Suddenly, Emma sat up and held up her one white paw and pointed it at Fred first and then at me.

“Hold it…”  she said, again using that strange Jennifer Lawrence voice.

“Stop bickering.  It is what it is.  Deal.  I need my sleep.”

As she spoke, I brushed my hand against my lips, just to make sure…nope…no movement.  Emma was talking again.

 

Chapter 15

I looked from Emma to Fred and blinked several times and let out a huge sigh.

This was crazy…maybe not really crazy, crazy, according to Fred but…you know…crazy.

It appears I have a talking cat…who is talking to my guardian angel named Fred who also talks…and…

I glanced over at the clock on my night table.  Crap!  It was almost 2:00 a.m. and I have to be up at 7:00 to get ready for work.  I had the early shift at  The Book Shop tomorrow.

“No you don’t,” said the all-knowing Fred.
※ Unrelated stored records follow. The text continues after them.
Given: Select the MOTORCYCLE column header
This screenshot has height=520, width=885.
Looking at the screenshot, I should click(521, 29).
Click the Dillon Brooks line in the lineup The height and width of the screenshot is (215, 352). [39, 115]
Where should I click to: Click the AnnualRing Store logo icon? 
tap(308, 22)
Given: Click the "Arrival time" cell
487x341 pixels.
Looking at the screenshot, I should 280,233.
“Margo closed the shop because of the snow storm.”

“Oh, right, right,” I answered quickly, remembering and then thought, does he know everything?

“Yes.  I do.” said Fred…and it sounded like he was smiling…if guardian angels can smile…that is.
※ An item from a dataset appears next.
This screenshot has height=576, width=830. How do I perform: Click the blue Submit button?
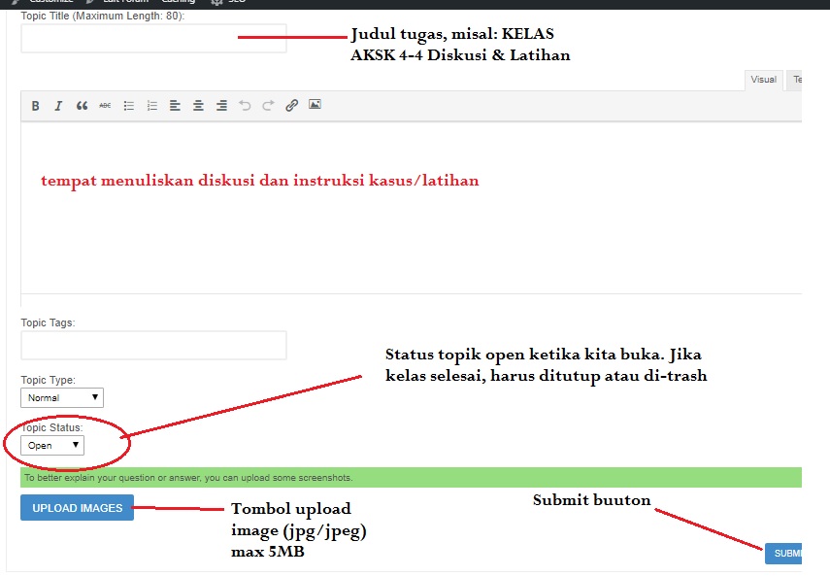[x=784, y=554]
“Well look,” I said very slowly, trying to remain calm, trying to wrap my mind around this completely nutso night.

“I don’t want to dismiss the importance of you,” I said as I pointed to Fred.

“Or you, Emma,” I said as I scratched my little cat under her chin.
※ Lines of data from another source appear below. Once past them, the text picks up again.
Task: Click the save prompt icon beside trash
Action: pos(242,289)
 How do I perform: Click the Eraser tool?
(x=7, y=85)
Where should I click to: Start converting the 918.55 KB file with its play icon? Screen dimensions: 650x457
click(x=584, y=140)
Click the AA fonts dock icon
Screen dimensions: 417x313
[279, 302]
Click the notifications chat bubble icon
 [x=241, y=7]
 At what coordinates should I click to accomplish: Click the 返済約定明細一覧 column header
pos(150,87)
“But I do need to get some real sleep after this strange dream…so…good night, sleep tight, sweet dreams…it’s been fun.”

And I carefully laid back down on my pillow…somewhat sure of my sanity.

“Not a dream,” Fred whispered very softly.  “Not a dream.”

I took a deep breath and then another and then closed my eyes.  After a few minutes, I ever so slowly opened them and peeked over at the corner of my bedroom.

Fred was gone!!!!  It was a dream!  I knew it!  Thank God!!!

“Shall I pass that on to Him in person?” asked Fred as he floated in from the hallway.

Fuck.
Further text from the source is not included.